→ **READING TEXT**:
HTTP/3 is HTTP over QUIC. HTTP protocols v2 and onwards use binary headers. QUIC, by design, does 0-RTT handshakes.

> Yes, in theory UDP is faster than TCP but only when you completely abandon integrity

The point of QUIC, is that it enables application/userspace level reconstruction with UDP levels of performance. There’s no integrity being abandoned here: packets are free to arrive out of order, across independent sub-streams, and the protocol machinery puts them back together. QUIC also supports full bidirectional streams, so HTTP/3 also benefits from this directly. QUIC/HTTP3 also supports multiple streams per client with backpressure per substream.

Web-sockets are a pretty limited special case, built on-top of HTTP and TCP. You literally form the http connection and then upgrade it to web-sockets, it’s still TCP underneath.

Tl;Dr: your gripes are legitimate, but they refer to HTTP/1.1 at most, QUIC and HTTP/3 are far more sophisticated and performant protocols.






WebSockets are not built on top of HTTP, though that is how they are commonly implemented. WebSockets are faster when HTTP is not considered. A careful reading of RFC6455 only mentions the handshake and its response must be a static string resembling a header in style of RFC2616 (HTTP), but a single static string is not HTTP. This is easily provable if you attempt your own implementation of WebSockets.

… I mean, in theory someone could craft some protocol that just starts with speaking Websockets or starts with some other handshake¹, I suppose, but the overwhelming majority of the uses of websockets out there are going to be over HTTP, as that's what a browser speaks, and the client is quite probably a browser.

> A careful reading of RFC6455 only mentions the handshake and its response must be a static string resembling a header in style of RFC2616 (HTTP), but a single static string is not HTTP.

You're going to have to cite the paragraph, then, because that is most definitely not what RFC 6455 says. RFC 6455 says,

> The handshake consists of an HTTP Upgrade request, along with a list of required and optional header fields.

That's not "a single static string". You can't just say "are the first couple of bytes of the connection == SOME_STATIC", as that would not be a conforming implementation. (That would just be a custom protocol with its own custom upgrade-into-Websockets, as mentioned in the first paragraph, but if you're doing that, you might as well just ditch that and just start in Websockets.)

¹(i.e., I grant the RFC's "However, the design does not limit WebSocket to HTTP, and future implementations could use a simpler handshake", but making use of that to me that puts us solidly in "custom protocol" land, as conforming libraries won't interoperate.)

→ **DATA EXCERPT**:
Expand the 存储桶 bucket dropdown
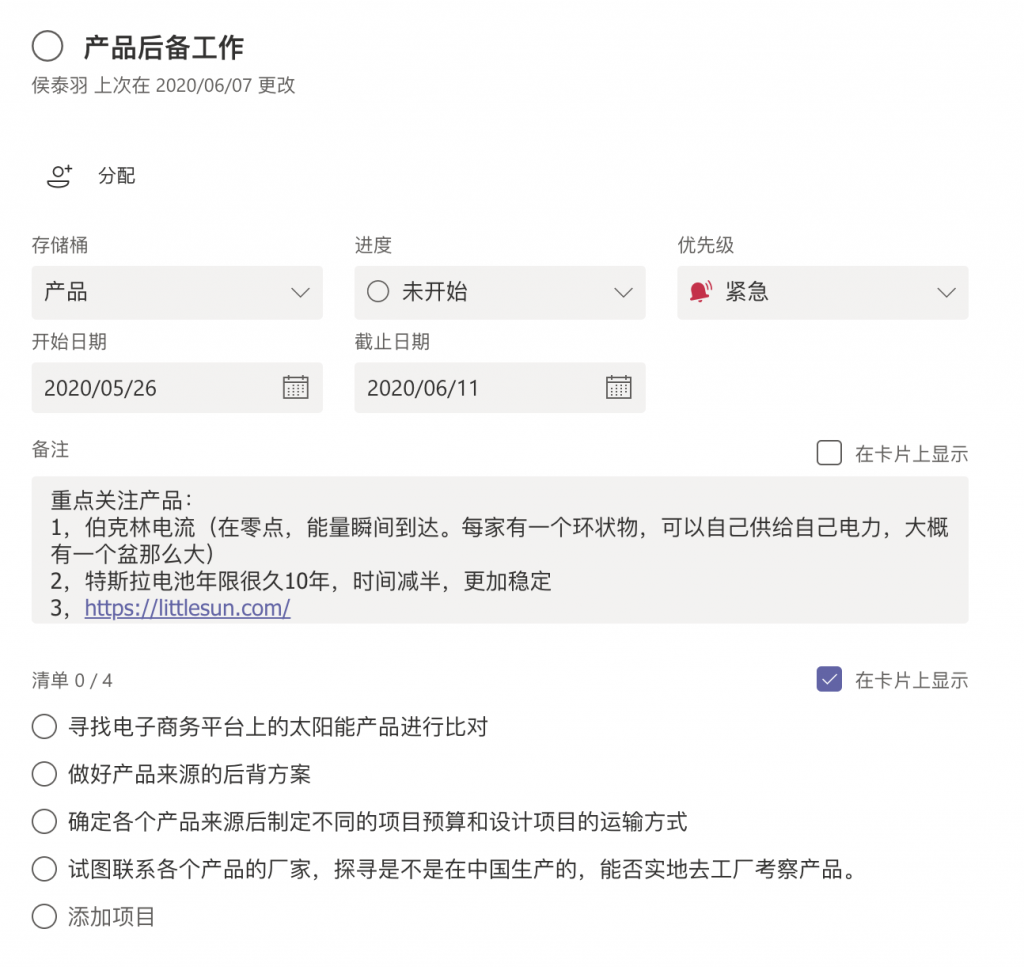 [177, 293]
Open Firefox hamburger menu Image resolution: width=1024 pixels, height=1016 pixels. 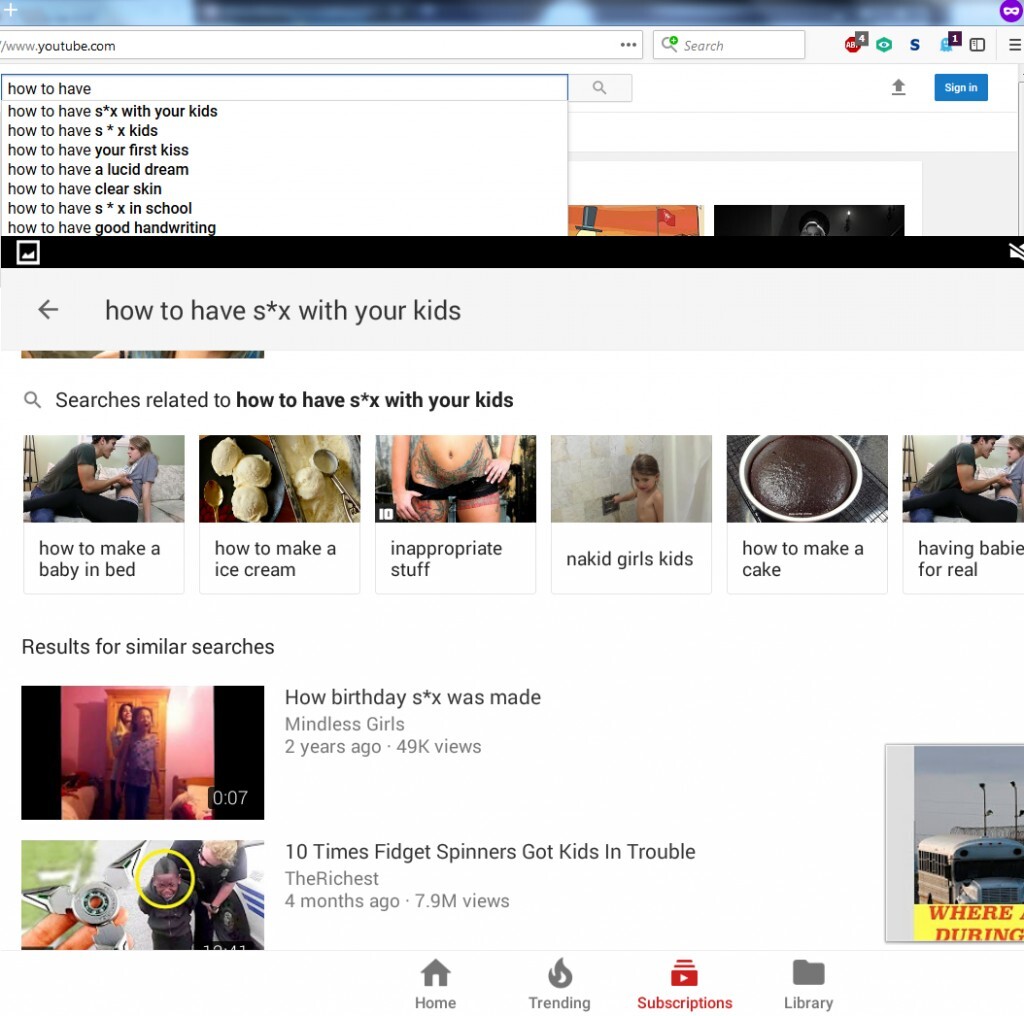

→ **GIVEN EXERCISE**:
From the discussion of QUIC and WebSockets, extract the passage starting at "Tl;Dr: your gripes" and ending at "probably a browser.". The listing has nothing to do with what comes next.

→ **EXPECTED ANSWER**:
Tl;Dr: your gripes are legitimate, but they refer to HTTP/1.1 at most, QUIC and HTTP/3 are far more sophisticated and performant protocols.






WebSockets are not built on top of HTTP, though that is how they are commonly implemented. WebSockets are faster when HTTP is not considered. A careful reading of RFC6455 only mentions the handshake and its response must be a static string resembling a header in style of RFC2616 (HTTP), but a single static string is not HTTP. This is easily provable if you attempt your own implementation of WebSockets.

… I mean, in theory someone could craft some protocol that just starts with speaking Websockets or starts with some other handshake¹, I suppose, but the overwhelming majority of the uses of websockets out there are going to be over HTTP, as that's what a browser speaks, and the client is quite probably a browser.